Indonesian Siti Aisyah, 26, is charged along with Doan Thi Huong, a 30-year-old Vietnamese, of poisoning Kim Jong Nam with liquid VX, a banned chemical weapon, at Kuala Lumpur airport in February 2017.
Siti Aisyah was originally set to take the stand in January, after the court ruled in August that prosecutors had successfully established a case against her and Huong.
But the trial judge on Tuesday ordered a stay to allow her lawyer to appeal a court decision not to compel prosecutors to turn over copies of statements made by seven witnesses.

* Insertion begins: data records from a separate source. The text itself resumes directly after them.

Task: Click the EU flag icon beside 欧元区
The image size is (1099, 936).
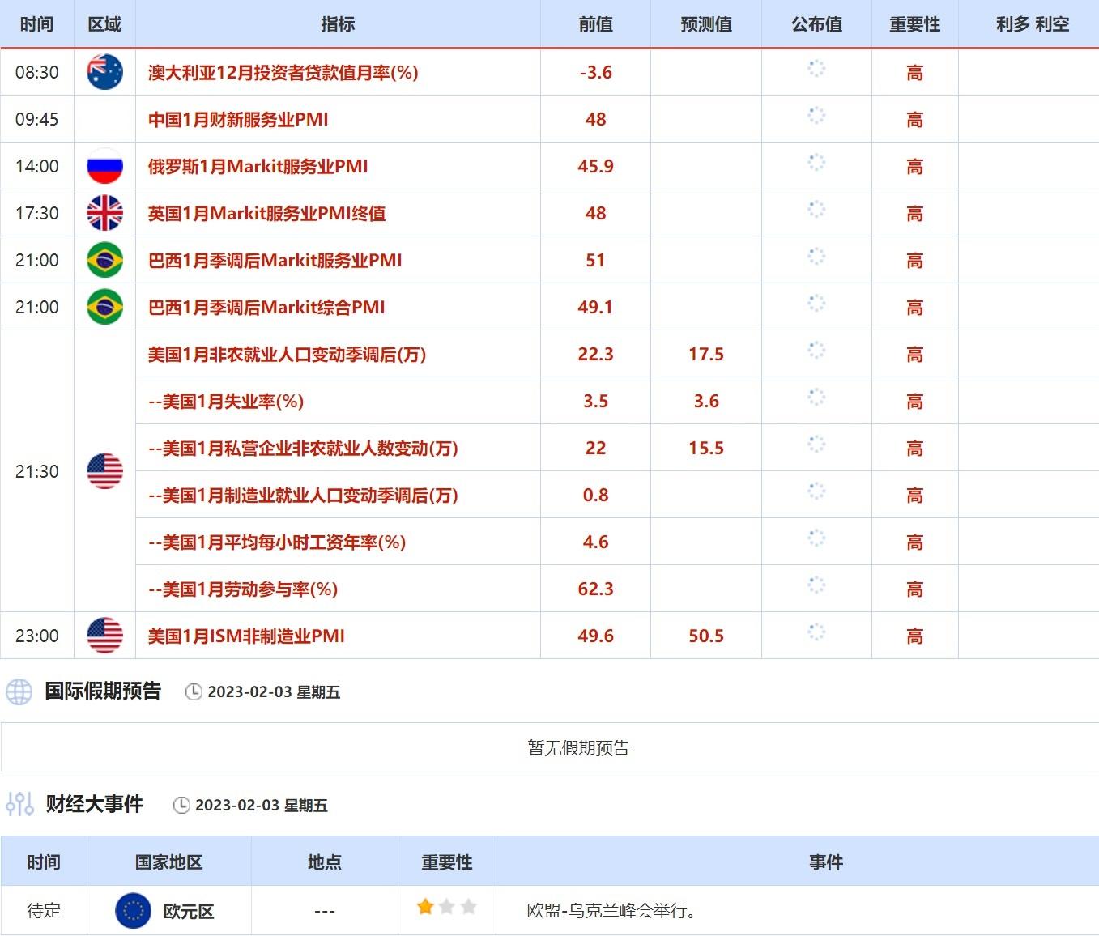Action: pyautogui.click(x=134, y=911)

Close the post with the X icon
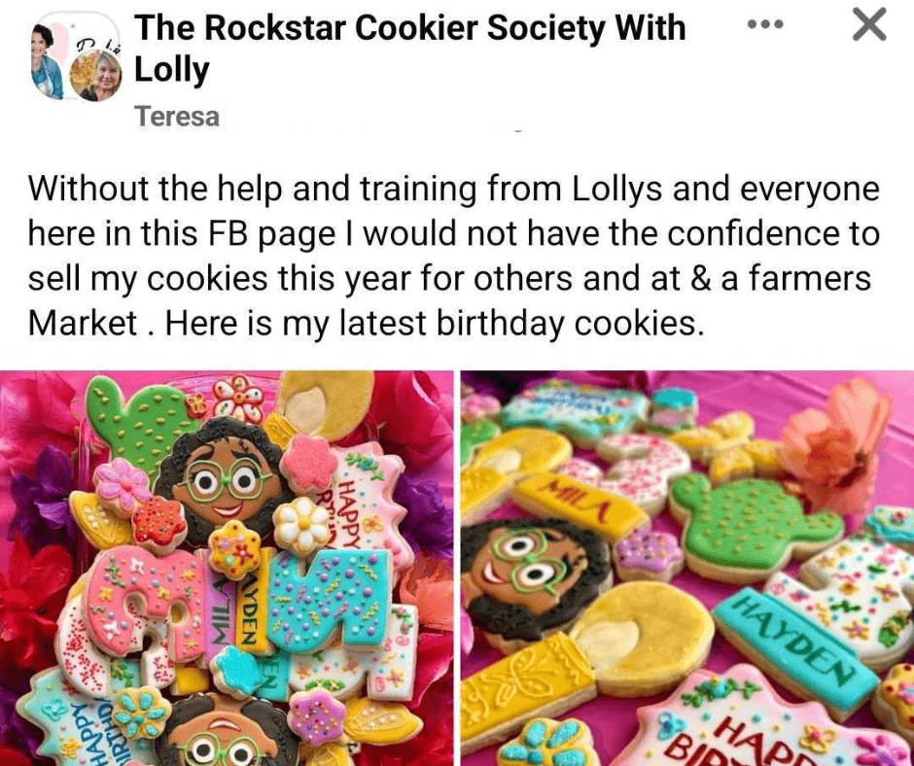coord(869,24)
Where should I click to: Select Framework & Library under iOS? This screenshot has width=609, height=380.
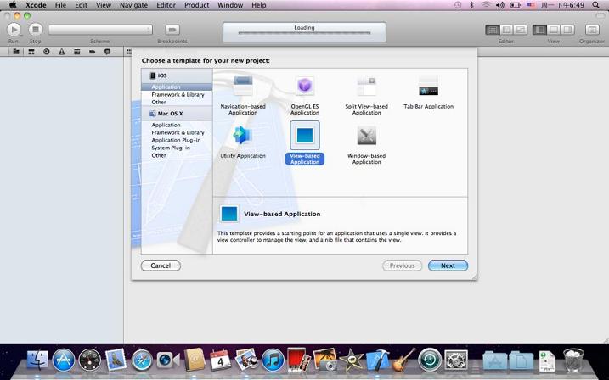(x=178, y=94)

Siti Aisyah’s lawyer, Gooi Soon Seng, said the documents were vital to her case, as five of the witnesses had gone missing.
“Without the police statements, it would compromise my client’s defence and be tantamount to a miscarriage of justice,” Gooi told reporters.
The court set Dec. 21 to decide whether the trial would continue with Huong’s defence or be postponed until Siti Aisyah’s appeal has concluded.
Defence lawyers have said the women thought they were playing pranks for a reality TV show and did not know they were poisoning Kim.
Kim Jong Nam, who was living in exile in Macau, had criticised his family’s dynastic rule of North Korea. Some South Korean lawmakers say the regime of his half-brother, North Korean leader Kim Jong Un, had ordered his execution. Pyongyang has denied the accusation.